## EXERCISE BRIEF
The lines needed run from the one that contains "Task: Select the clock timing tool" through the end of the material below, both included; write them out exactly, with no pictures.
-------------------------
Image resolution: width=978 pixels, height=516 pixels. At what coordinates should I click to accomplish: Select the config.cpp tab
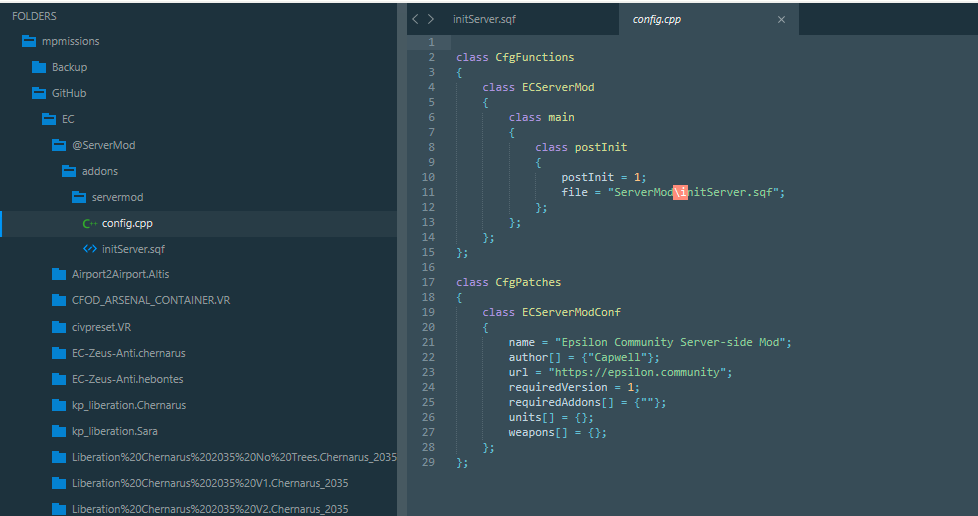pyautogui.click(x=656, y=19)
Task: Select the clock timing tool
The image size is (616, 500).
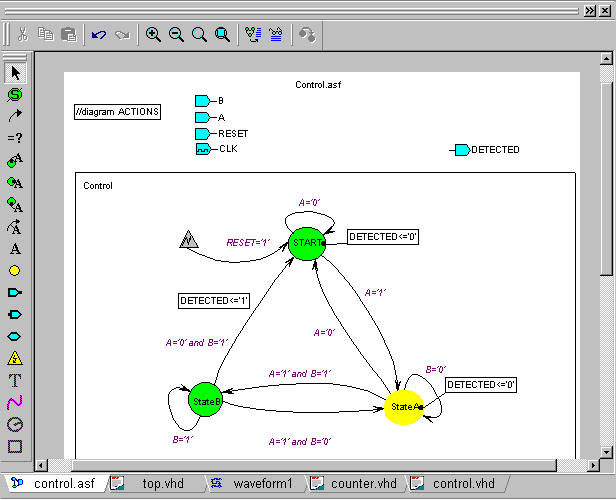Action: point(15,424)
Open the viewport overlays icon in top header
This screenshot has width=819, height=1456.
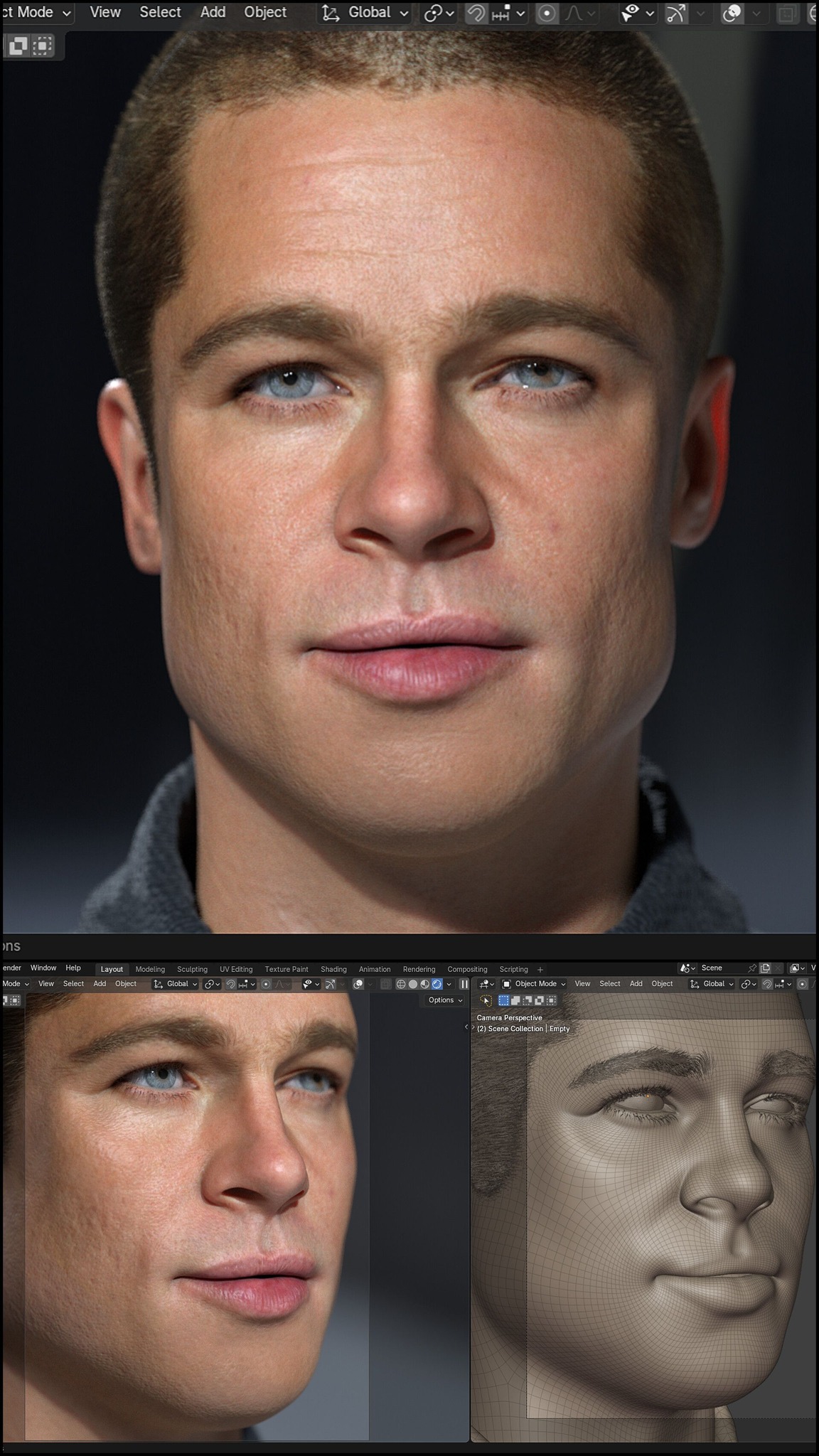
-------------------------
## FINISHED TASK
Task: Select the clock timing tool
The image size is (616, 500).
Action: point(15,424)
Open the viewport overlays icon in top header
This screenshot has width=819, height=1456.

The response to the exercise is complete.